#### Task statement
Which lines of the entries below run from the one holding "Cookies Policy (76, 2503)" to the one holding "Reglamentos de estudiantes (723, 1212)", inclusive? Set down exactly those lines and no others.
Segment Start: Material supplied
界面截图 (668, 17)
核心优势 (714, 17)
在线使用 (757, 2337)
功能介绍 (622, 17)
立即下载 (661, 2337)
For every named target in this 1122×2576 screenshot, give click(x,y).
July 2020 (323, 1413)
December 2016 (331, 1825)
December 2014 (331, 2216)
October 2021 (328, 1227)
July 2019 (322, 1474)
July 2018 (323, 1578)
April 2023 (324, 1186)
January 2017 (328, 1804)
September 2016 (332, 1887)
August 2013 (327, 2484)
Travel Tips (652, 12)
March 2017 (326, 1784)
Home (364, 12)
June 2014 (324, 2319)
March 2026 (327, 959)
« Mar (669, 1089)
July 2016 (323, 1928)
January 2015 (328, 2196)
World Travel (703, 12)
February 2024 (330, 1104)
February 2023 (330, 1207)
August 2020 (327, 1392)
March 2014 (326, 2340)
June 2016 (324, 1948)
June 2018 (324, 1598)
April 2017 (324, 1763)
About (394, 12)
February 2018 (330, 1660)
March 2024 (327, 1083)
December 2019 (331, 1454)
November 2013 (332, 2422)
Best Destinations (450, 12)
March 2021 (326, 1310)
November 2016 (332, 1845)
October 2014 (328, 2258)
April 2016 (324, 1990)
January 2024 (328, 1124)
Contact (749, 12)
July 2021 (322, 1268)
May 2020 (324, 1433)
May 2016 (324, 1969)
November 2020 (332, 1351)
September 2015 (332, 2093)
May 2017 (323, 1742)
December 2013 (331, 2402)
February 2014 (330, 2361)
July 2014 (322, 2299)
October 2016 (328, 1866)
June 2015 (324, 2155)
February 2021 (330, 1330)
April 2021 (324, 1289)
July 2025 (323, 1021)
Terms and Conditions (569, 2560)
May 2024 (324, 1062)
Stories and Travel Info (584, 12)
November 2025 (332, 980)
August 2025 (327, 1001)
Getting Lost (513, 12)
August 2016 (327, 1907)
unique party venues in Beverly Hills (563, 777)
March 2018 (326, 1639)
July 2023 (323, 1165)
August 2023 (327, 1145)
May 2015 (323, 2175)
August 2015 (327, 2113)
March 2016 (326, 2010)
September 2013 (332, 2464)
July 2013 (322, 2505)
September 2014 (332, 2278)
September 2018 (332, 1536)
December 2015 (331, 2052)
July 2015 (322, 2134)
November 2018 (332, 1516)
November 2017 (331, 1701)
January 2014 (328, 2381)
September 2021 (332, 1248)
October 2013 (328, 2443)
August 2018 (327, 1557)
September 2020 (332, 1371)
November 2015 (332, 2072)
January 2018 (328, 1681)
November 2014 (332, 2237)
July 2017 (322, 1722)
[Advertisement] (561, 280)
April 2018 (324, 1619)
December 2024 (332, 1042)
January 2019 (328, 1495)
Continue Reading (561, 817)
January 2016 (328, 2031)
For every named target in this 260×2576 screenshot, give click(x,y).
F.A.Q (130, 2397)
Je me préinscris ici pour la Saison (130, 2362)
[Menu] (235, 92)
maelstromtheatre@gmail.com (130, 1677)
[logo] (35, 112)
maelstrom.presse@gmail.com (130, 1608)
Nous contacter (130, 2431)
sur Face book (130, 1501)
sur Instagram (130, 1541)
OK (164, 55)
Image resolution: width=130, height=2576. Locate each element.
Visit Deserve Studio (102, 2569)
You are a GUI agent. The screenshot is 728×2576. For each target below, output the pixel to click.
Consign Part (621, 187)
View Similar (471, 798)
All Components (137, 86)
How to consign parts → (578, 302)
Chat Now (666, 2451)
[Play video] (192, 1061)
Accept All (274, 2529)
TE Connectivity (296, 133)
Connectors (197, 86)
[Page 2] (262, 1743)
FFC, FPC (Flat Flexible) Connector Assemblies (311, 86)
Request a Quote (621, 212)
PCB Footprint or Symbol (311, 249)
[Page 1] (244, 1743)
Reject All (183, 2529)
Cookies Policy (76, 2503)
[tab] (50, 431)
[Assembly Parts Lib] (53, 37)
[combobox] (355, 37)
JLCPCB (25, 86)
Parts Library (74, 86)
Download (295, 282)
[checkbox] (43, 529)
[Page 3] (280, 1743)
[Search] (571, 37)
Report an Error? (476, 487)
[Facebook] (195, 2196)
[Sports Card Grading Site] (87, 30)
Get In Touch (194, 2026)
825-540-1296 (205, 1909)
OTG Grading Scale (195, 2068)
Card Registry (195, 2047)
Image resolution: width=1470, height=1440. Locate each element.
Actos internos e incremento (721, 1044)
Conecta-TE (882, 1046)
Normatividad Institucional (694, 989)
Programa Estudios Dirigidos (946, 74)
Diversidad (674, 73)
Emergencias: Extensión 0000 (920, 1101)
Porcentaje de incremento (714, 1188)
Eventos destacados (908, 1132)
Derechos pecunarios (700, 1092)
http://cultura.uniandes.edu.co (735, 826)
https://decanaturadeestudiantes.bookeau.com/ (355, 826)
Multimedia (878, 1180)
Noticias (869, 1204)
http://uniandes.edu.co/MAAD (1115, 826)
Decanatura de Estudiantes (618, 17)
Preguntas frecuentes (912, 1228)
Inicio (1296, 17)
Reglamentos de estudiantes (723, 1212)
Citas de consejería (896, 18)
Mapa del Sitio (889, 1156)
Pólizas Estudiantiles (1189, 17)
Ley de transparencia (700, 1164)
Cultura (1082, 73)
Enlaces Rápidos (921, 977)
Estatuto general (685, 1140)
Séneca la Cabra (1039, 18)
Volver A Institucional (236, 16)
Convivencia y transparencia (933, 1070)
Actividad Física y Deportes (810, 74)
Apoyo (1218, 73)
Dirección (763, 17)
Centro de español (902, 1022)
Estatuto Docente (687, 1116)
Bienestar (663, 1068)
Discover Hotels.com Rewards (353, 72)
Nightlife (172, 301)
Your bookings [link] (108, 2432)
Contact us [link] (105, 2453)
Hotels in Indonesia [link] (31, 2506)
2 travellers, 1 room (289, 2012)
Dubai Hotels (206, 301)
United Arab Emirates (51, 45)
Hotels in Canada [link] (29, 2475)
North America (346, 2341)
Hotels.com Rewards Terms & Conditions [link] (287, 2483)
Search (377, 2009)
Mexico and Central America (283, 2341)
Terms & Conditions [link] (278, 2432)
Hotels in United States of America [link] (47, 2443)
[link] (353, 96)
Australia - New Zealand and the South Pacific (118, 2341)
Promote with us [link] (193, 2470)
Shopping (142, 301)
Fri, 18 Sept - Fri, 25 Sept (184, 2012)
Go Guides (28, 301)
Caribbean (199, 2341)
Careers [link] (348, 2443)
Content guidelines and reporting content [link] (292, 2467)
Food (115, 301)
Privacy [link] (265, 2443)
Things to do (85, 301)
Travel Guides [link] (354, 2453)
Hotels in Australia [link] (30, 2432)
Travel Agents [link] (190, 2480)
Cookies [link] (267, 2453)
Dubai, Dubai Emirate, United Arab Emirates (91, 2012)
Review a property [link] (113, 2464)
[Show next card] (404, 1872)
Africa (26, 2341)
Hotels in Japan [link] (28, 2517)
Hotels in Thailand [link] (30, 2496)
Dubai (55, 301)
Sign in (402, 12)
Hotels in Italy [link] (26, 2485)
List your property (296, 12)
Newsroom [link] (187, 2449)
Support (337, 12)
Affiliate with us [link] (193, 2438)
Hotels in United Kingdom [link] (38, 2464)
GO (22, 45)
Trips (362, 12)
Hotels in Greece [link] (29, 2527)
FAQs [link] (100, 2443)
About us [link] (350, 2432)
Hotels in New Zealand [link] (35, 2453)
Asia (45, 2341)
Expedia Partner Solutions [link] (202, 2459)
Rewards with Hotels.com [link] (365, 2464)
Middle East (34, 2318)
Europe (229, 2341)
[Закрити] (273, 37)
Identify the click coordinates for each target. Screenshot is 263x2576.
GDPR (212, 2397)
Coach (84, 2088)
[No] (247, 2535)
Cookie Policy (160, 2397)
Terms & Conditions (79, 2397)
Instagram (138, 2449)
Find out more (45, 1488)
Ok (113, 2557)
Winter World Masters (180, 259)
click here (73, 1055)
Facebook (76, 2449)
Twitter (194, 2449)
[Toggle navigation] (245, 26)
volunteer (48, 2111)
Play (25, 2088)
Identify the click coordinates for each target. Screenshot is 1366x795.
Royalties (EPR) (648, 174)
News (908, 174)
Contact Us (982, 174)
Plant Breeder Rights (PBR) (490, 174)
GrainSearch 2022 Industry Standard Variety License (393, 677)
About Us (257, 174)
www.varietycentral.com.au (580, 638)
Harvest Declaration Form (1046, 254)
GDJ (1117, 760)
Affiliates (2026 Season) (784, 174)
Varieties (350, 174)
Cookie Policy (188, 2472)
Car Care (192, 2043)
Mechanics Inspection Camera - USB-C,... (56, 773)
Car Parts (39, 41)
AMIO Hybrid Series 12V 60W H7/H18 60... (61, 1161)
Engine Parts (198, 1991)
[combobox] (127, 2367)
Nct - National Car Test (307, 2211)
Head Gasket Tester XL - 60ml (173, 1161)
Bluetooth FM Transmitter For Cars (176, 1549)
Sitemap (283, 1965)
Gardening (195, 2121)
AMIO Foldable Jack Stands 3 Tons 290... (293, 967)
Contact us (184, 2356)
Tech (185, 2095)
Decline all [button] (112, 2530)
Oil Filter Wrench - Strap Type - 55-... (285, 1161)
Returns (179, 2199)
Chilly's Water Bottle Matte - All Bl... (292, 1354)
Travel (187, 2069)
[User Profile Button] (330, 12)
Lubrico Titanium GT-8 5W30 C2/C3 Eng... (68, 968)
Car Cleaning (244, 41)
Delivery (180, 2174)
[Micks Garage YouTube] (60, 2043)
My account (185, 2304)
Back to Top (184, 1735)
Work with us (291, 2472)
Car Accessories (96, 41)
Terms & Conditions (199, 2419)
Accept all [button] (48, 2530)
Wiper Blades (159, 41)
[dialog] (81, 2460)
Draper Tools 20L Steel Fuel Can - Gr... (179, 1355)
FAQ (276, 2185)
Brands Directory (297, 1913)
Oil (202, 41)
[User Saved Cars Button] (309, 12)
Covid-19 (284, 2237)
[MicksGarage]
Segment End: Material supplied
#### Response area
Cookies Policy (76, 2503)
[tab] (50, 431)
[Assembly Parts Lib] (53, 37)
[combobox] (355, 37)
JLCPCB (25, 86)
Parts Library (74, 86)
Download (295, 282)
[checkbox] (43, 529)
[Page 3] (280, 1743)
[Search] (571, 37)
Report an Error? (476, 487)
[Facebook] (195, 2196)
[Sports Card Grading Site] (87, 30)
Get In Touch (194, 2026)
825-540-1296 (205, 1909)
OTG Grading Scale (195, 2068)
Card Registry (195, 2047)
Image resolution: width=1470, height=1440. Locate each element.
Actos internos e incremento (721, 1044)
Conecta-TE (882, 1046)
Normatividad Institucional (694, 989)
Programa Estudios Dirigidos (946, 74)
Diversidad (674, 73)
Emergencias: Extensión 0000 (920, 1101)
Porcentaje de incremento (714, 1188)
Eventos destacados (908, 1132)
Derechos pecunarios (700, 1092)
http://cultura.uniandes.edu.co (735, 826)
https://decanaturadeestudiantes.bookeau.com/ (355, 826)
Multimedia (878, 1180)
Noticias (869, 1204)
http://uniandes.edu.co/MAAD (1115, 826)
Decanatura de Estudiantes (618, 17)
Preguntas frecuentes (912, 1228)
Inicio (1296, 17)
Reglamentos de estudiantes (723, 1212)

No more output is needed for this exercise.